Communication is horrid in my marriage.. I have no clue what to do. Social Media (texts, facebook, phone, etc) he is a wonderful communicator and will do so great with his buddies as the caring good friend. With me I can't tell him anything that is bothering me, nothing at all or it becomes an argument so i'm stuck holding it in letting things boil inside.

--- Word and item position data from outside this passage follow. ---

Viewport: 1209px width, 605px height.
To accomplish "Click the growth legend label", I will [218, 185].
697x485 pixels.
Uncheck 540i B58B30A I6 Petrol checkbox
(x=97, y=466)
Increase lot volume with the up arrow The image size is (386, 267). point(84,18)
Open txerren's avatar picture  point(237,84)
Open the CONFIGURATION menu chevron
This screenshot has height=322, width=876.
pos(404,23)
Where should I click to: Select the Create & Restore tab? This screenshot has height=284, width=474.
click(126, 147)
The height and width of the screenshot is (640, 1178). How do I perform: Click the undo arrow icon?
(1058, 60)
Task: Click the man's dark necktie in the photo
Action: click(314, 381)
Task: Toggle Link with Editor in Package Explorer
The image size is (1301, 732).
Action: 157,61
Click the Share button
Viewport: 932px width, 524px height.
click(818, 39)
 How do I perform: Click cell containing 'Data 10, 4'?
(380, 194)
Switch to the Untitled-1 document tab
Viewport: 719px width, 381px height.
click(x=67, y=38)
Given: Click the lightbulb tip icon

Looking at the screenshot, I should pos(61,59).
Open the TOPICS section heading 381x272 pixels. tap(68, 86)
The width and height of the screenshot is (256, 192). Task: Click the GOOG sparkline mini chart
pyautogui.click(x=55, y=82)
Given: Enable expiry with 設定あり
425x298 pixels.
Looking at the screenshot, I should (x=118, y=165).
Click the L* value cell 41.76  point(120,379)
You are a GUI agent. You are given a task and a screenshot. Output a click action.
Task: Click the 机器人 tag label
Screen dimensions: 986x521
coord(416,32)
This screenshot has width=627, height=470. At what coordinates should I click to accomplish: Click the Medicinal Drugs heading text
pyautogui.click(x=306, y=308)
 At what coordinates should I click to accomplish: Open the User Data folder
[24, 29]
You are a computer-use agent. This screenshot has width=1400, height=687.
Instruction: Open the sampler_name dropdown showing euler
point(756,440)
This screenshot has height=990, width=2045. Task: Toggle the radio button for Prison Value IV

Now some old friends, a married couple just split up, the man being a person that my husband was good friends with but had a very bad falling out and has been is rival of sorts for awhile now. My husband has been so into friending the woman on facebook, posting supportive comments on her facebook and messenging her. She had me blocked and I told him I didn't like he was friending a newly single woman that had me blocked, I never done anything to her. He got mad at me and yelled and screamed at me and told me any facebook conversations he was leaving. I see the things he posts and stuff like when he lived in Ohio, this girl is from Ohio. He is quick to go help her step dad with his truck at her house. I just think something is up here. The sad thing is I'm so tired because lack of communication and being yelled at for trying to talk about **** bothering me has done nothing but put walls up more and more around me to point that i'm ready to get out of this marriage and if he wants her than its a so be it and have at it.


----------



## SurpriseMyself (Nov 14, 2009)

Recently asked my H if there was any way, any words, any approach to bringing up something I'm unhappy with that he will be ok with. He said he couldn't think of a way.

In short, there is no "good" communication if it's not about safe topics. Anything real or about us is not ok to bring up. 

What I read about communication on TAM, at least I know that my wanting open communication has been the right thing. At least good communication and a good marriage seem to correlate pretty strongly here.